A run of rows
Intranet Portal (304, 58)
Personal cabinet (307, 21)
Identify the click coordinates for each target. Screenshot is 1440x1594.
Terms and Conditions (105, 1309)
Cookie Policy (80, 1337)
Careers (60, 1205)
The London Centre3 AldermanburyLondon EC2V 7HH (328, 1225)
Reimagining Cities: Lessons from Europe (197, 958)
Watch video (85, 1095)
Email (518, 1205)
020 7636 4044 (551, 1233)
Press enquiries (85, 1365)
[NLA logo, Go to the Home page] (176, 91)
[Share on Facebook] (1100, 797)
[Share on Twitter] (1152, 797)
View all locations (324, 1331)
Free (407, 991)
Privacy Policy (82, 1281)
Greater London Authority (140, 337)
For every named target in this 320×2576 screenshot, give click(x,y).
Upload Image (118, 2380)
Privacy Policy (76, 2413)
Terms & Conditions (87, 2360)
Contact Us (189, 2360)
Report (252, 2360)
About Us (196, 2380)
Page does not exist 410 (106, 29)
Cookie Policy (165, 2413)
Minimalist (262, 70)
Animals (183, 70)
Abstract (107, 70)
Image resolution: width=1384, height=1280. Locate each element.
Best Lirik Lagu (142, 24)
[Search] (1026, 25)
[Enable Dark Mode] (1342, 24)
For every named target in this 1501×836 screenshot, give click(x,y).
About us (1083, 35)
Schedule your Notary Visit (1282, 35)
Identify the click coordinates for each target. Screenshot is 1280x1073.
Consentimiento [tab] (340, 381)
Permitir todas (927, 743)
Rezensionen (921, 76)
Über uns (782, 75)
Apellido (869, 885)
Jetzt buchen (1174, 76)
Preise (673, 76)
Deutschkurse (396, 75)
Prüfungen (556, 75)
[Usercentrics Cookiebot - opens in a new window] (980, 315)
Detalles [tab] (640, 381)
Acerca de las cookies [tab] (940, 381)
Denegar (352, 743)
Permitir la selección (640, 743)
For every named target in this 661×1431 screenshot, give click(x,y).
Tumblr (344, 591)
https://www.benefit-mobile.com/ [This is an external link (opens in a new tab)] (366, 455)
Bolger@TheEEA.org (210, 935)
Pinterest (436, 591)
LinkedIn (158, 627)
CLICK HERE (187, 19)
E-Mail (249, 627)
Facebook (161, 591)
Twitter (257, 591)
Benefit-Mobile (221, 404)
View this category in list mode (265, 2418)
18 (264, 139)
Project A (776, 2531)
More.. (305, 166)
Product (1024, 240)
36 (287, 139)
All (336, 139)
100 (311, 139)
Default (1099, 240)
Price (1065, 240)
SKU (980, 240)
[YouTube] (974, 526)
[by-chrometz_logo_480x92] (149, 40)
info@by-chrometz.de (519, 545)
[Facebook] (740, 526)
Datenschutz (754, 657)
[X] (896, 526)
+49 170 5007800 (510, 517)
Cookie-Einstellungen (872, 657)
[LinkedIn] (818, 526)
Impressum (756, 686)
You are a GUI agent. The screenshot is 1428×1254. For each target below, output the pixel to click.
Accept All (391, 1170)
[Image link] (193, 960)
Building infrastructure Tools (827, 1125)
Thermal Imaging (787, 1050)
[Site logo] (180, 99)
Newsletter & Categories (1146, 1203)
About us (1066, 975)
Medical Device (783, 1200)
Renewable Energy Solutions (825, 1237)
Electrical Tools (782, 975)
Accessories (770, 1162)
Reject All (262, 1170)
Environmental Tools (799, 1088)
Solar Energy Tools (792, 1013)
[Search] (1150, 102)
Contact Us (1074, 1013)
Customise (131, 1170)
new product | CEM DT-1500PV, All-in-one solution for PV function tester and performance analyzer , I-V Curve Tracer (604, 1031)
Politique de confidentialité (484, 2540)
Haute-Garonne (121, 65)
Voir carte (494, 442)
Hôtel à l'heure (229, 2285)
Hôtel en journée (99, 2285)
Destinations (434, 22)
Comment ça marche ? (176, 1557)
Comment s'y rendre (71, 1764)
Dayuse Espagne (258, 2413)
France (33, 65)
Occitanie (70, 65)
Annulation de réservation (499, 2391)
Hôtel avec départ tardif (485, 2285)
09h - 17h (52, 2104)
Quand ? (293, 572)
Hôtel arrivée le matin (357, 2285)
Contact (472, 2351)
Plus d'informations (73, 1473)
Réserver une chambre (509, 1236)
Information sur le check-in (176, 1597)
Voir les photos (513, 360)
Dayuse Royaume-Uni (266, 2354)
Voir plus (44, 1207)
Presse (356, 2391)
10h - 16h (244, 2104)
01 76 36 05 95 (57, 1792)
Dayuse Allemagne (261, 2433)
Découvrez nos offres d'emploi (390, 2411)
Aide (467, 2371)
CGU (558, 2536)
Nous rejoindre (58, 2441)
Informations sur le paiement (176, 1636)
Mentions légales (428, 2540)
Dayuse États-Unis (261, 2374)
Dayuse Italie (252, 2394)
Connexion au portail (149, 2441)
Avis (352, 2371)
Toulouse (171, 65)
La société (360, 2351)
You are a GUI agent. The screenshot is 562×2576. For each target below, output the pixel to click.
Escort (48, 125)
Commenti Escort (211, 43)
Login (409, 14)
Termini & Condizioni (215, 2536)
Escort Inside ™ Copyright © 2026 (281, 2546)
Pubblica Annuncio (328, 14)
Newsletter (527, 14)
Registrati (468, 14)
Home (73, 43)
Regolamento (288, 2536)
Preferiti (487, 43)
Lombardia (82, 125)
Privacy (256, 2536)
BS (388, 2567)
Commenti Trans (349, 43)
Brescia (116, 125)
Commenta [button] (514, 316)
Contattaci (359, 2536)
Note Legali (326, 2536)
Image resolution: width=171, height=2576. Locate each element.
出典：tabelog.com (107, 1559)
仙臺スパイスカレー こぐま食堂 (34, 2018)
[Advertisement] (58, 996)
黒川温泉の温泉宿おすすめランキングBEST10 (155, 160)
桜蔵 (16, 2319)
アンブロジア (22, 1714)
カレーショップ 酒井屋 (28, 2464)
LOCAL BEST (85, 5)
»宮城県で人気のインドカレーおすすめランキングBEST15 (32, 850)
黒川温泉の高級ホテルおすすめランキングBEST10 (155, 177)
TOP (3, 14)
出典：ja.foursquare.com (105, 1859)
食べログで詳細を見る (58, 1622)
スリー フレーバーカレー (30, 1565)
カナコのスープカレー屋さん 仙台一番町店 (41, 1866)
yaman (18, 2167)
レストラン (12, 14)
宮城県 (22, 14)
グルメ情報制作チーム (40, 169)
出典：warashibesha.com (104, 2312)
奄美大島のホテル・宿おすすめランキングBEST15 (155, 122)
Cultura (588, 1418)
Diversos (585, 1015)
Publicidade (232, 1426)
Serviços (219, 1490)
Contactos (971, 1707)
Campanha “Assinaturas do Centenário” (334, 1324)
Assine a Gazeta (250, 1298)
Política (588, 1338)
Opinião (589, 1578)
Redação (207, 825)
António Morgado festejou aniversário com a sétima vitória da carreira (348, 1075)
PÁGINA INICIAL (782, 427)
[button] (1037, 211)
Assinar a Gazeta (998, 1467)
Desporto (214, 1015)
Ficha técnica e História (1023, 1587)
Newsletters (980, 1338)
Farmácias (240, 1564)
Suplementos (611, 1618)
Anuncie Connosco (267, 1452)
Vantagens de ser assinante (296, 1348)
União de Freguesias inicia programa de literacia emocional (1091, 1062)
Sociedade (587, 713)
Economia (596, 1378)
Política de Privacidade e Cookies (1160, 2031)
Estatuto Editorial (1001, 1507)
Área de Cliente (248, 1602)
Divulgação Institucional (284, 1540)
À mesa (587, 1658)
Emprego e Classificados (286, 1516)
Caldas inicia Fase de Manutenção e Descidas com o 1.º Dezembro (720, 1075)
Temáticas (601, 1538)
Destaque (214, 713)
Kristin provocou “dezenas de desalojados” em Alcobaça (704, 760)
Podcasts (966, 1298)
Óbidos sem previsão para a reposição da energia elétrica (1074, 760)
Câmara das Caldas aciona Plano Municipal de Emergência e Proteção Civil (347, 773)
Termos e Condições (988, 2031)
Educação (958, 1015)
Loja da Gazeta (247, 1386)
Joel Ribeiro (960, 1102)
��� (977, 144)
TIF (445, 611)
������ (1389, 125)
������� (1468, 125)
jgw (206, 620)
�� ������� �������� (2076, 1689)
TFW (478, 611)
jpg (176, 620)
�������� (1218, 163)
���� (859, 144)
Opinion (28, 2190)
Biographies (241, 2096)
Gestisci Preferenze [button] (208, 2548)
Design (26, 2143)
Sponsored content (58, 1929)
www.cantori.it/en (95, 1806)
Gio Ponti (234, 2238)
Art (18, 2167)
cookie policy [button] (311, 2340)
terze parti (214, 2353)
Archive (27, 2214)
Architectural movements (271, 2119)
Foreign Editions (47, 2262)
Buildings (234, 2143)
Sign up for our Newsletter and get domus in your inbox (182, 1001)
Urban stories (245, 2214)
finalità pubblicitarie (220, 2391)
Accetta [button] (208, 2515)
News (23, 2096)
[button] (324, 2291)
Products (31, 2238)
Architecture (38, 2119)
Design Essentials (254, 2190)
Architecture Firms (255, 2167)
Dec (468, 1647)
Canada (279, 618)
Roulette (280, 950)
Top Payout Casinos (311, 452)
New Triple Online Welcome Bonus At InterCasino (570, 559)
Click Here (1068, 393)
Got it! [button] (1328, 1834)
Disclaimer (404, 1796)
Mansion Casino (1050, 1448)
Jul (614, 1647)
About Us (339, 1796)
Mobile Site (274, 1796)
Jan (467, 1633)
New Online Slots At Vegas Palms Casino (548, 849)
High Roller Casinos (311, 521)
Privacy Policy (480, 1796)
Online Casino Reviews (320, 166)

## GIVEN INSTRUCTION:
Format the rows from the one containing "Dayuse Espagne (258, 2413)" through the one containing "グルメ情報制作チーム (40, 169)" as a Markdown table with the columns No. and Text, giving each row a number and skipping blank lines.

## FULL RESPONSE:
| No. | Text |
|---|---|
| 1 | Dayuse Espagne (258, 2413) |
| 2 | France (33, 65) |
| 3 | Occitanie (70, 65) |
| 4 | Annulation de réservation (499, 2391) |
| 5 | Hôtel avec départ tardif (485, 2285) |
| 6 | 09h - 17h (52, 2104) |
| 7 | Quand ? (293, 572) |
| 8 | Hôtel arrivée le matin (357, 2285) |
| 9 | Contact (472, 2351) |
| 10 | Plus d'informations (73, 1473) |
| 11 | Réserver une chambre (509, 1236) |
| 12 | Information sur le check-in (176, 1597) |
| 13 | Voir les photos (513, 360) |
| 14 | Dayuse Royaume-Uni (266, 2354) |
| 15 | Voir plus (44, 1207) |
| 16 | Presse (356, 2391) |
| 17 | 10h - 16h (244, 2104) |
| 18 | 01 76 36 05 95 (57, 1792) |
| 19 | Dayuse Allemagne (261, 2433) |
| 20 | Découvrez nos offres d'emploi (390, 2411) |
| 21 | Aide (467, 2371) |
| 22 | CGU (558, 2536) |
| 23 | Nous rejoindre (58, 2441) |
| 24 | Informations sur le paiement (176, 1636) |
| 25 | Mentions légales (428, 2540) |
| 26 | Dayuse États-Unis (261, 2374) |
| 27 | Dayuse Italie (252, 2394) |
| 28 | Connexion au portail (149, 2441) |
| 29 | Avis (352, 2371) |
| 30 | Toulouse (171, 65) |
| 31 | La société (360, 2351) |
| 32 | You are a GUI agent. The screenshot is 562×2576. For each target below, output the pixel to click. |
| 33 | Escort (48, 125) |
| 34 | Commenti Escort (211, 43) |
| 35 | Login (409, 14) |
| 36 | Termini & Condizioni (215, 2536) |
| 37 | Escort Inside ™ Copyright © 2026 (281, 2546) |
| 38 | Pubblica Annuncio (328, 14) |
| 39 | Newsletter (527, 14) |
| 40 | Registrati (468, 14) |
| 41 | Home (73, 43) |
| 42 | Regolamento (288, 2536) |
| 43 | Preferiti (487, 43) |
| 44 | Lombardia (82, 125) |
| 45 | Privacy (256, 2536) |
| 46 | BS (388, 2567) |
| 47 | Commenti Trans (349, 43) |
| 48 | Brescia (116, 125) |
| 49 | Commenta [button] (514, 316) |
| 50 | Contattaci (359, 2536) |
| 51 | Note Legali (326, 2536) |
| 52 | Image resolution: width=171, height=2576. Locate each element. |
| 53 | 出典：tabelog.com (107, 1559) |
| 54 | 仙臺スパイスカレー こぐま食堂 (34, 2018) |
| 55 | [Advertisement] (58, 996) |
| 56 | 黒川温泉の温泉宿おすすめランキングBEST10 (155, 160) |
| 57 | 桜蔵 (16, 2319) |
| 58 | アンブロジア (22, 1714) |
| 59 | カレーショップ 酒井屋 (28, 2464) |
| 60 | LOCAL BEST (85, 5) |
| 61 | »宮城県で人気のインドカレーおすすめランキングBEST15 (32, 850) |
| 62 | 黒川温泉の高級ホテルおすすめランキングBEST10 (155, 177) |
| 63 | TOP (3, 14) |
| 64 | 出典：ja.foursquare.com (105, 1859) |
| 65 | 食べログで詳細を見る (58, 1622) |
| 66 | スリー フレーバーカレー (30, 1565) |
| 67 | カナコのスープカレー屋さん 仙台一番町店 (41, 1866) |
| 68 | yaman (18, 2167) |
| 69 | レストラン (12, 14) |
| 70 | 宮城県 (22, 14) |
| 71 | グルメ情報制作チーム (40, 169) |